The GTX 980 numbers:
GeForce GTX 980 @ 224.320 GB/s
N [GB/s] [perc] [usec] test
1048576 125.25 55.84 33.5 Pass
2097152 145.45 64.84 57.7 Pass
4194304 159.49 71.10 105.2 Pass
8388608 168.04 74.91 199.7 Pass
16777216 172.79 77.03 388.4 Pass
33554432 175.20 78.10 766.1 Pass
67108864 176.43 78.65 1521.5 Pass
134217728 177.06 78.93 3032.1 Pass
Non-base 2 tests!
N [GB/s] [perc] [usec] test
14680102 172.29 76.80 340.8 Pass
14680119 172.36 76.84 340.7 Pass
18875600 171.25 76.34 440.9 Pass
7434886 123.42 55.02 241.0 Pass
13324075 161.86 72.16 329.3 Pass
15764213 166.43 74.19 378.9 Pass
1850154 58.77 26.20 125.9 Pass
4991241 114.61 51.09 174.2 Pass
Press any key to continue . . .
The GTX 780ti has is still the king in GBs, both in nominal terms, and as a percentage of theoretical maximum( it was about 86% of theoretical on the same test, though maybe there are some adjustments needed for Maxwell).
Yeah since they changed the forums around the original file was removed.
Looks like it needs a little tweaking for Maxwell perhaps? :-) Will give it a spin on my GTX980 when I have the time to fiddle with it.
Thanks CudaaduC for the helpful re-post of the source.
GTX 980m
GeForce GTX 980M @ 160.320 GB/s
N [GB/s] [perc] [usec] test
1048576 96.79 60.37 43.3 Pass
2097152 112.60 70.24 74.5 Pass
4194304 128.75 80.31 130.3 Pass
8388608 136.75 85.30 245.4 Pass
16777216 141.31 88.14 474.9 Pass
33554432 143.84 89.72 933.1 Pass
67108864 144.86 90.36 1853.1
134217728 145.84 90.97 3681.3
Non-base 2 tests!
N [GB/s] [perc] [usec] test
14680102 140.85 87.85 416.9 Pass
14680119 140.79 87.82 417.1 Pass
18875600 140.11 87.39 538.9 Pass
7434886 99.97 62.35 297.5 Pass
13324075 132.60 82.71 401.9 Pass
15764213 136.11 84.90 463.3 Pass
1850154 47.10 29.38 157.1 Pass
4991241 93.11 58.08 214.4 Pass
In terms of percentage of theoretical maximum, much better than the desktop version GTX 980.
In nominal terms not as good obviously, but overall the GTX 980m is very impressive for a laptop.
90.97% :-)
Would be curious to know the difference between the chips.

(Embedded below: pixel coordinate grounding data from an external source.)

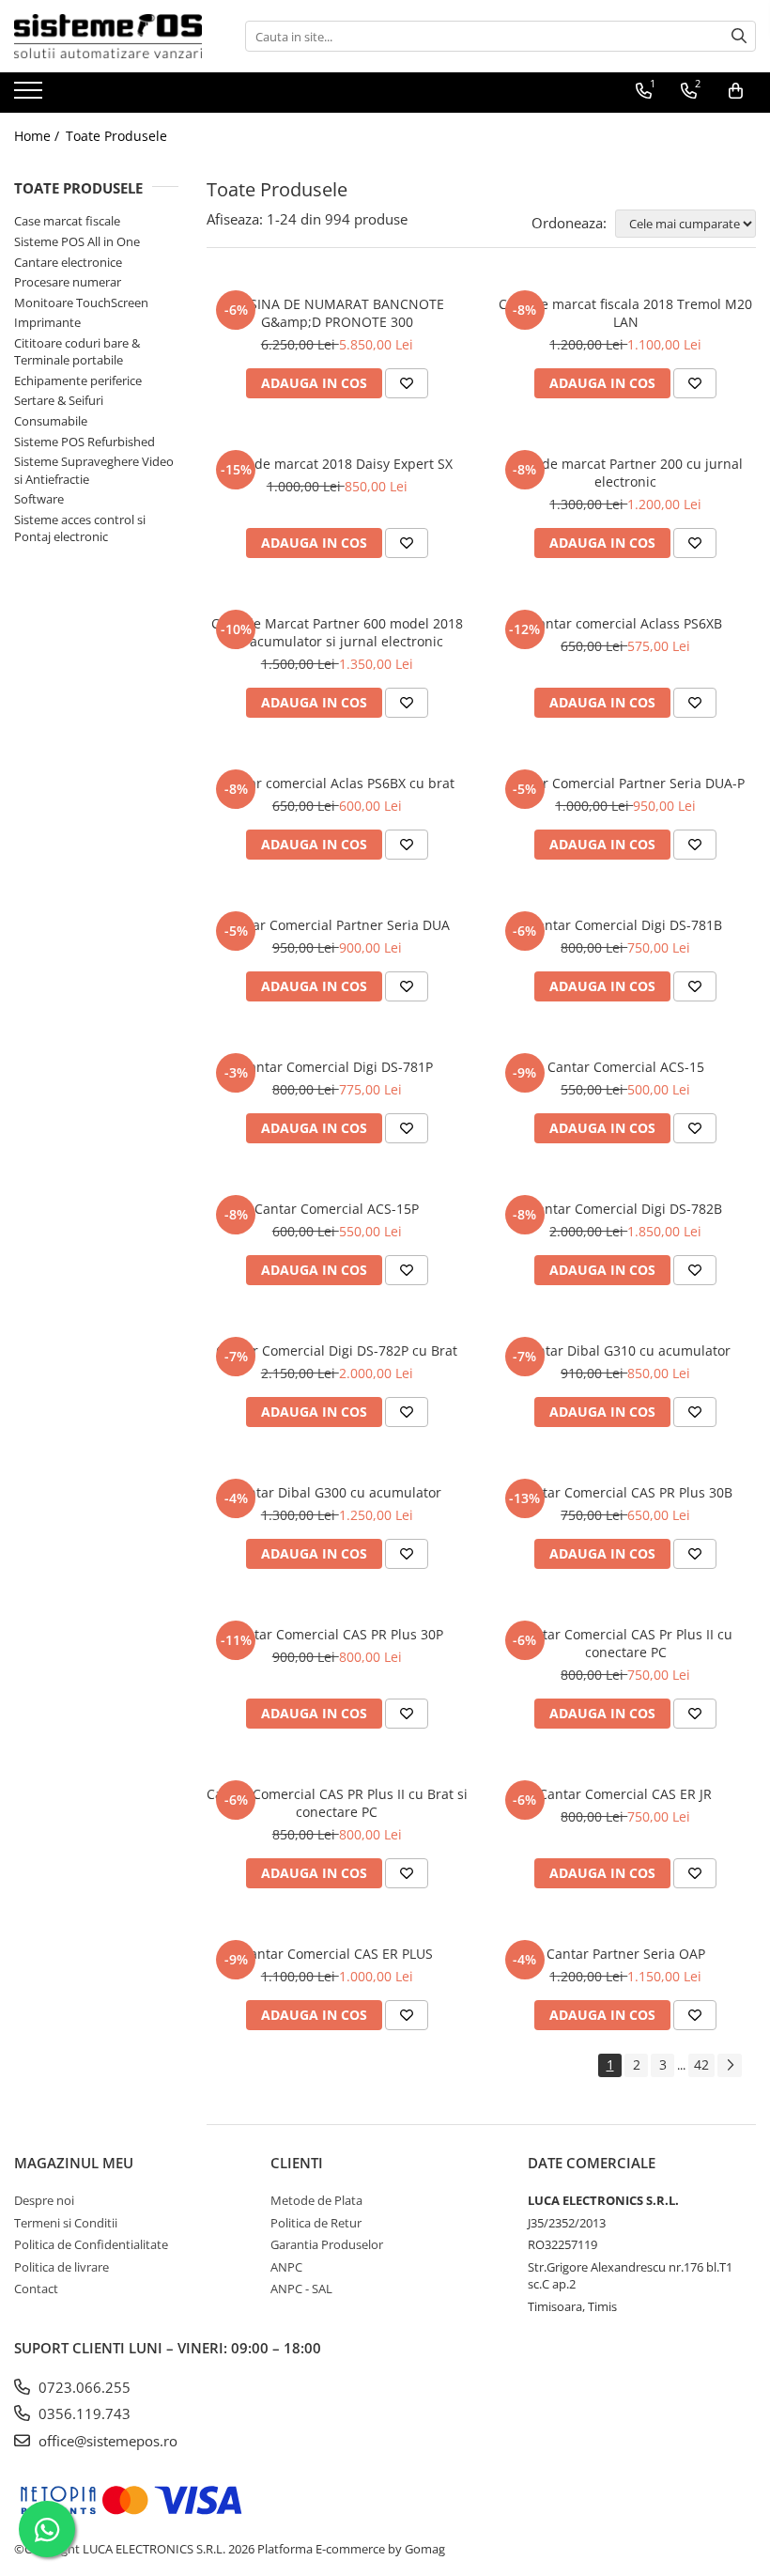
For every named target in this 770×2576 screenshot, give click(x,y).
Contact (36, 2288)
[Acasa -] (108, 36)
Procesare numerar (67, 281)
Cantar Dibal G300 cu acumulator (336, 1492)
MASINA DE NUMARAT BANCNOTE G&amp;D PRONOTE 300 (336, 313)
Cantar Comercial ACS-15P (336, 1209)
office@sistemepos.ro (106, 2440)
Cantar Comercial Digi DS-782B (625, 1209)
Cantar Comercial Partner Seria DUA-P (625, 783)
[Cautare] (739, 36)
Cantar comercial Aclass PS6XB (626, 623)
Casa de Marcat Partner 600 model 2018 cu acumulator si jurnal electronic (337, 632)
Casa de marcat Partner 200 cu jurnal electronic (625, 472)
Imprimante (47, 322)
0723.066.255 (83, 2387)
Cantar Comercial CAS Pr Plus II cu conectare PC (625, 1643)
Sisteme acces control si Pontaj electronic (80, 528)
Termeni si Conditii (65, 2222)
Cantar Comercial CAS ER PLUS (337, 1954)
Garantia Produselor (326, 2244)
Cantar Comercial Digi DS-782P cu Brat (336, 1350)
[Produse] (30, 96)
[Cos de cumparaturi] (736, 91)
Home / (38, 136)
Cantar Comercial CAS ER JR (625, 1794)
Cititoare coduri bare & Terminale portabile (77, 351)
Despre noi (44, 2200)
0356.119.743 (83, 2413)
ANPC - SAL (301, 2288)
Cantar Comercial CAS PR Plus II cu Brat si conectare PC (337, 1803)
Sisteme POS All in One (77, 241)
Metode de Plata (316, 2200)
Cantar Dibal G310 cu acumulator (626, 1350)
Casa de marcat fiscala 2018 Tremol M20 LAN (625, 313)
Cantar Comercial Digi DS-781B (625, 925)
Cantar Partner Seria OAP (626, 1954)
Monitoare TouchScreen (81, 302)
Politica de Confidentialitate (91, 2244)
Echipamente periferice (78, 380)
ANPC (286, 2266)
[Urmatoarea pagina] (729, 2065)
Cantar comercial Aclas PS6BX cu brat (337, 783)
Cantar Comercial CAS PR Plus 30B (625, 1492)
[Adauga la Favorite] (406, 383)
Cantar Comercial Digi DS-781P (336, 1067)
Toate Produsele (116, 136)
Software (39, 498)
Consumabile (50, 420)
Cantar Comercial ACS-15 (625, 1067)
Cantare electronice (68, 262)
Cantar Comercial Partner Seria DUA (336, 925)
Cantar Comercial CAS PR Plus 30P (336, 1634)
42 (701, 2064)
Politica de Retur (316, 2222)
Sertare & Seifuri (58, 400)
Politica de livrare (61, 2266)
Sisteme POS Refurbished (84, 441)
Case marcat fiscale (67, 220)
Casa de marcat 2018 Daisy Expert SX (337, 464)
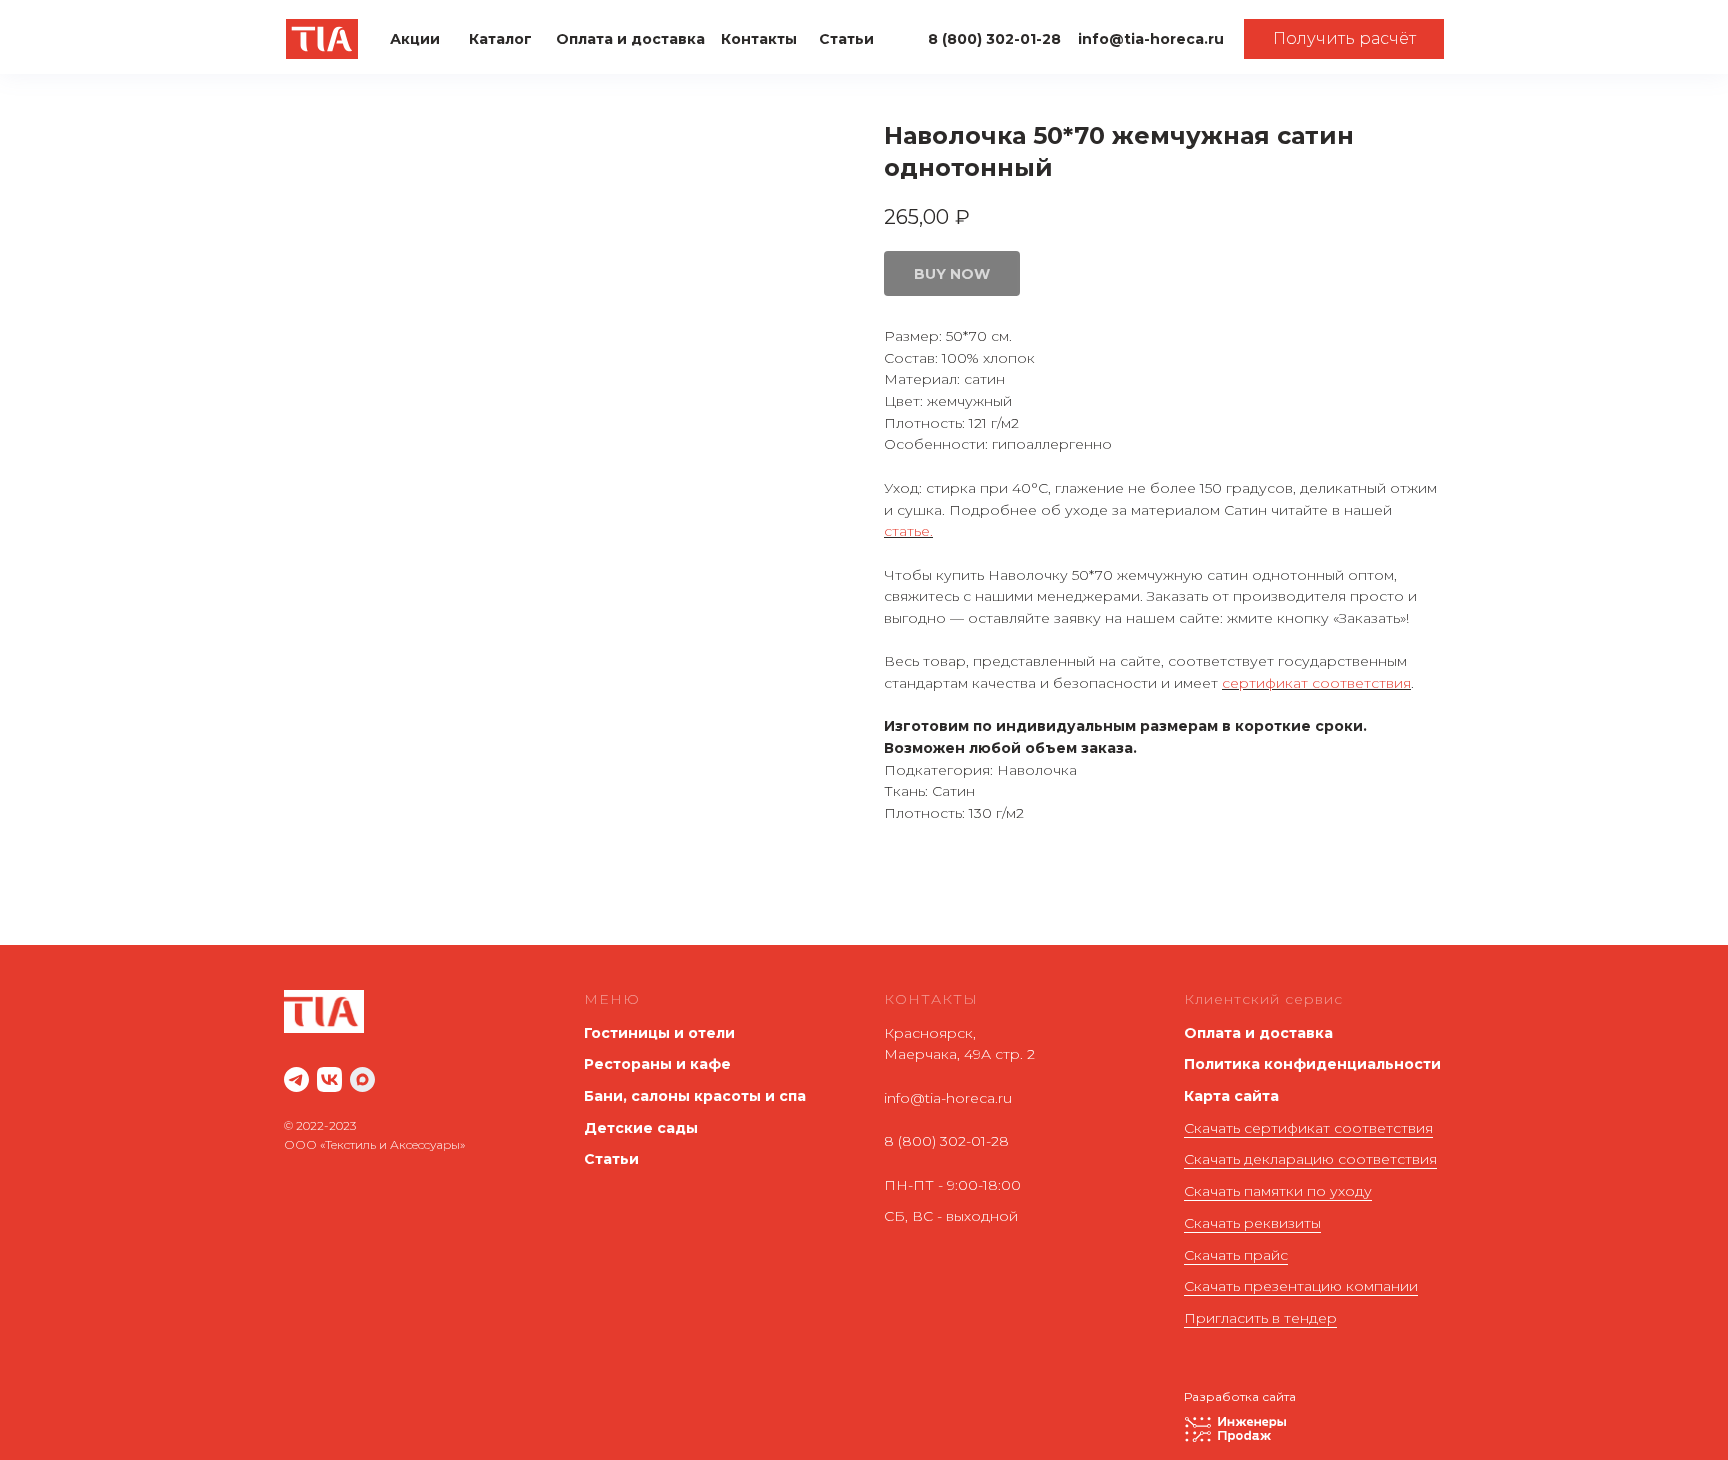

How wide is memory bus?
90.97% :-)
Would be curious to know the difference between the chips. How wide is memory bus?
256 I believe for the 980m
Using the Cuda-Z utility I get 3.4 Teraflops for 32 bit float and 1.035 TeraIops for 32 bit integers (whatever those values are worth in real-life terms).
The specifications for the GTX 980M states 1536 CUDA cores at 1.038 GHz base clock:
[url]http://www.geforce.com/hardware/notebook-gpus/geforce-gtx-980m/specifications[/url]
This would result in 3.19 single-precision TFLOPS, but the GPU may apply clock boost during the benchmark run (are there vendor overclocked GPUs in the mobile field? Don’t know). I am not sure how CUDA-Z measures TeraIops. 32-bit IMAD throughput with each IMAD counting as two operations? 32-bit IADD throughput?